The development is important because it links local business leaders with K–12 career and technical education, internships and paid work experience, which district and EDC officials said should increase students’ access to meaningful local jobs and strengthen the county workforce pipeline.
"This is the private sector workforce centric approach to helping, our children and our future workforce," Pete Tesh said, introducing the initiative. Goldstein said the new 501(c)(3), the Treasure Coast Center for Economic and Educational Development (TCC'd), was created "with a bold vision to build a future where every student in Saint Lucie County has access to meaningful careers, where businesses thrive because they're powered by homegrown talent." She cited the classrooms‑to‑careers program, career coaches for graduating seniors, an upcoming career fair and a new eighth‑grade experience.

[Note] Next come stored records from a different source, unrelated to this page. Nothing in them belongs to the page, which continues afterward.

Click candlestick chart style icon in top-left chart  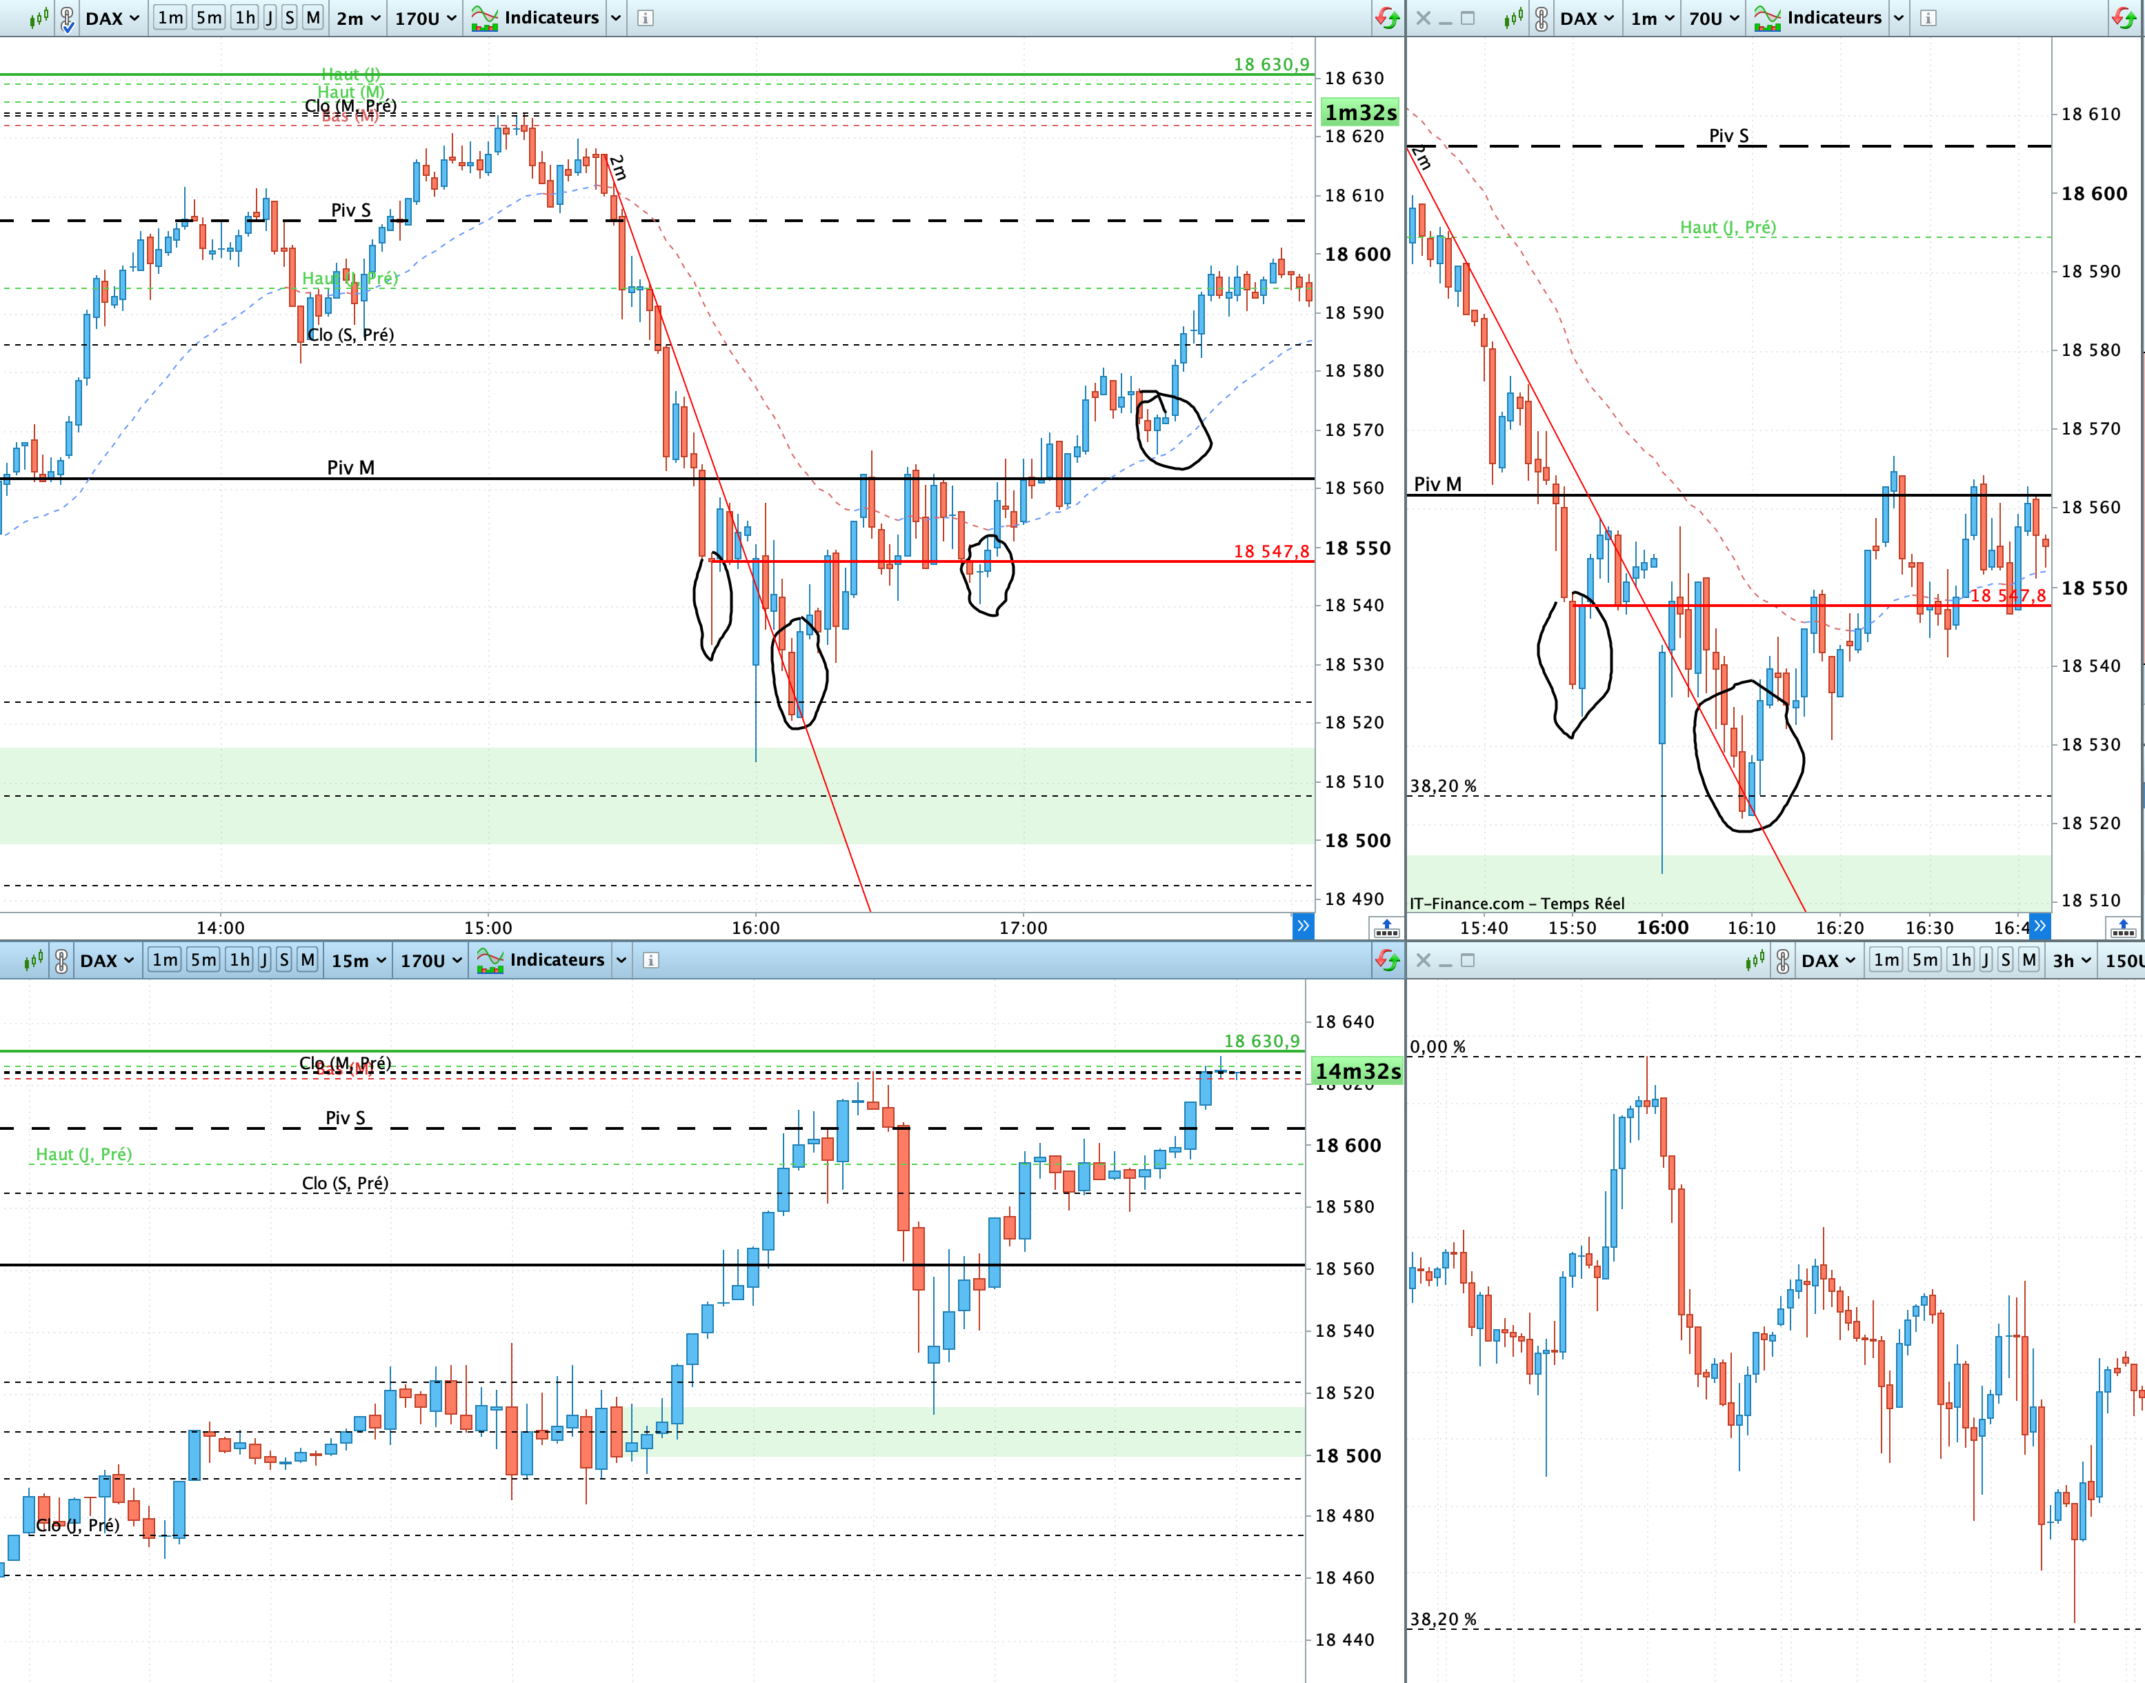tap(38, 18)
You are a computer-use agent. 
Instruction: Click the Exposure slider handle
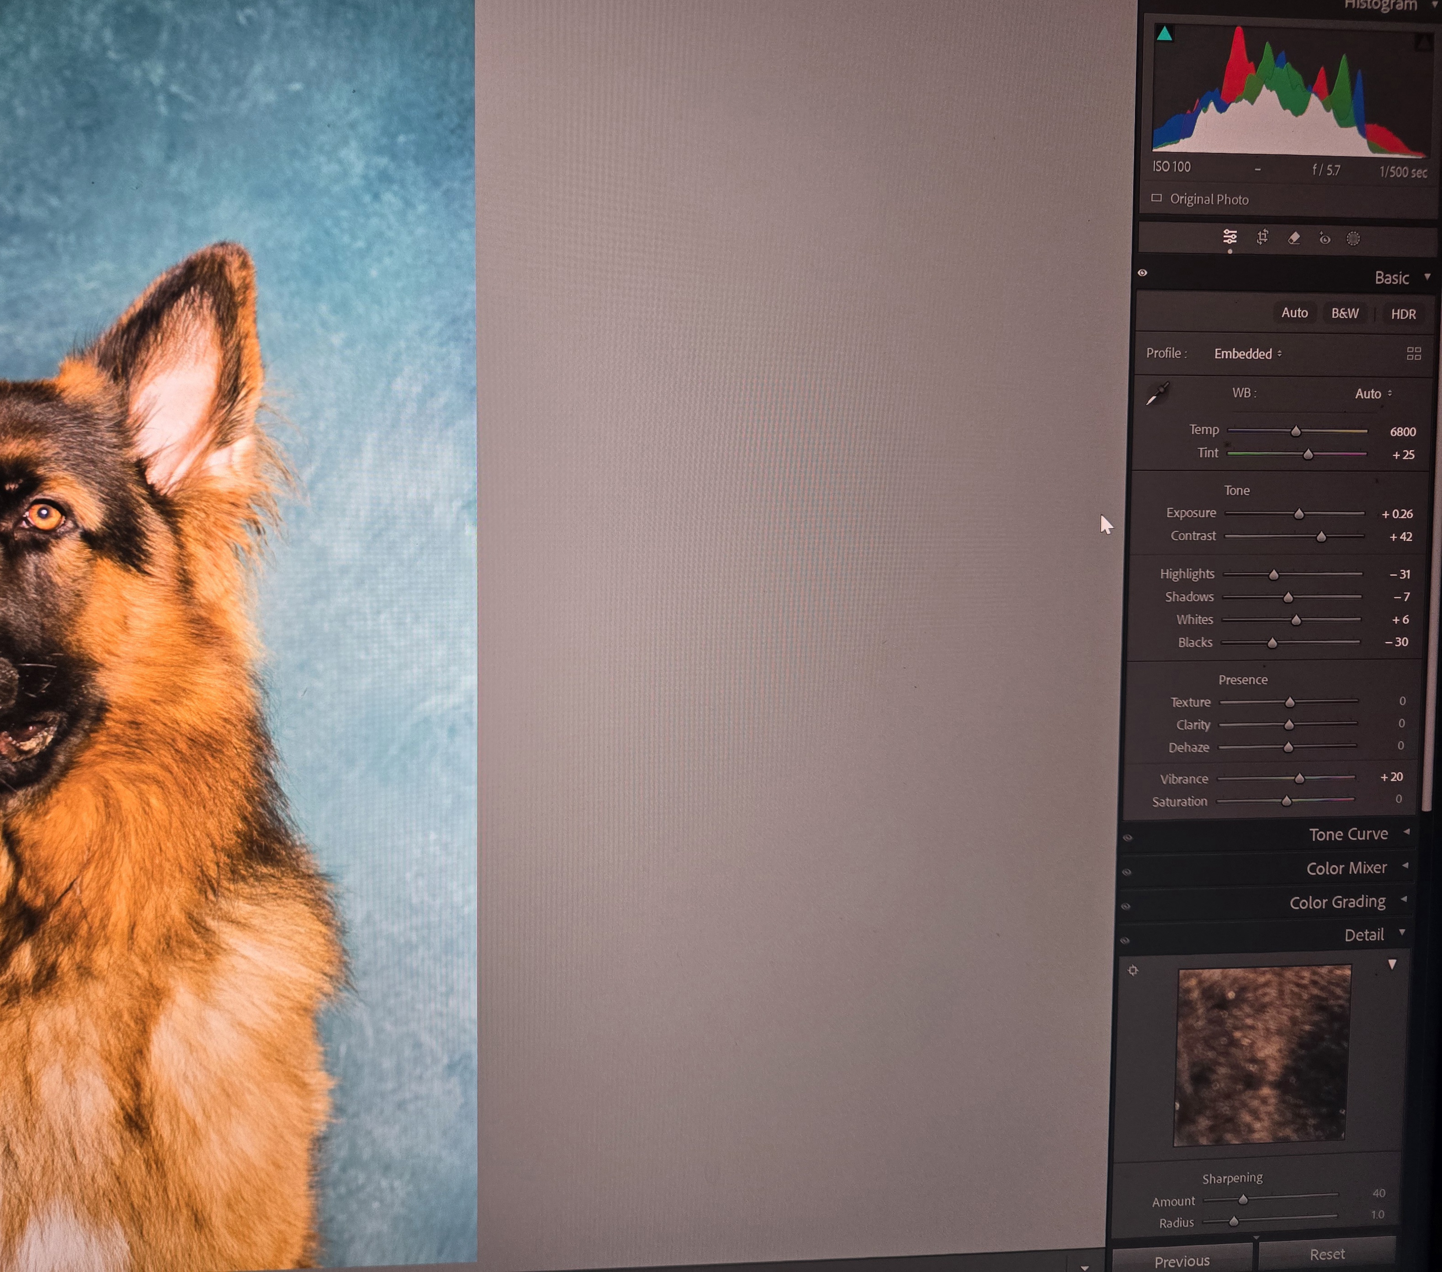(x=1299, y=514)
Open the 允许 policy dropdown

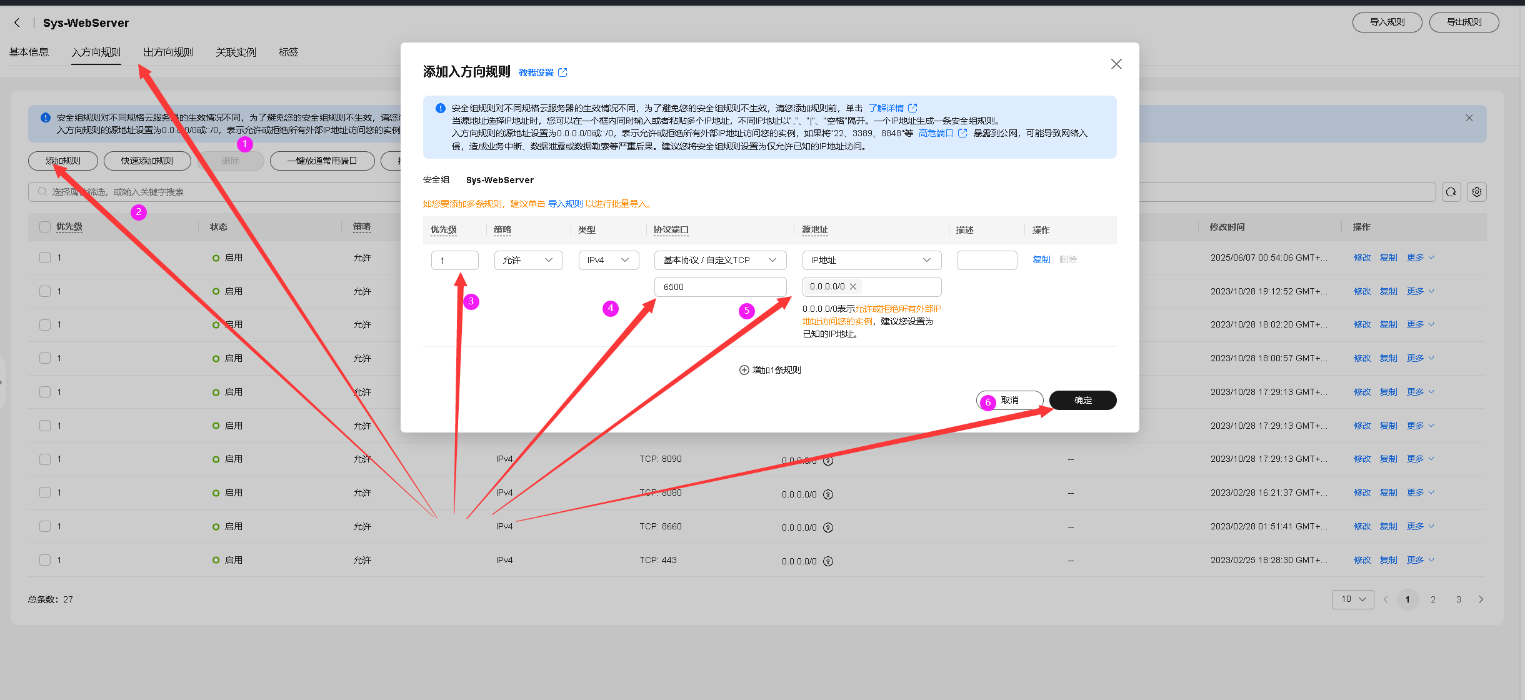[528, 260]
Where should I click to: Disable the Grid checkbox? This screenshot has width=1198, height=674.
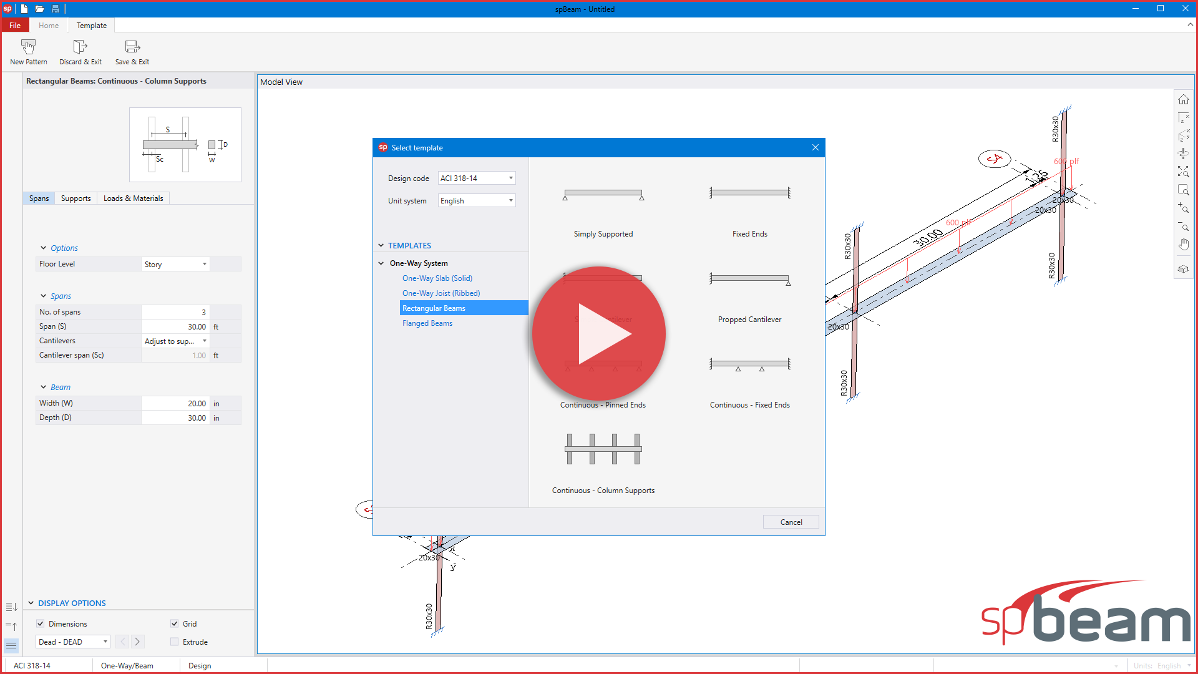tap(175, 623)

Anita Fisher, identified in the meeting as the EDC director of workforce readiness, described implementation details: this summer the EDC and partners placed "over 50 students" in paid internships across functions including administration, finance, IT, social media and marketing, and the program will expand in partnership with Saint Lucie Public Schools and the Boys and Girls Club. Fisher said two to three career fairs were organized this year and that an eighth‑grade experience will be added for the coming school year.
Superintendent John Prince thanked the EDC and the business community and said classrooms‑to‑careers is being phased to include elementary exposure, middle‑school exploration and high‑school internships as the "experience" tier. "If they're not gonna go into post secondary and college, then they've gotta go out and get high paying jobs right here in Saint Lucie County," Prince said as he framed the district's aim to create viable local career paths.
EDC representatives asked the board to view the partnership as intentional alignment between business and schools; board members and the superintendent accepted remarks and invited a brief photo opportunity. Officials said they will continue to expand paid internships and events, and to report progress as part of district workforce readiness goals.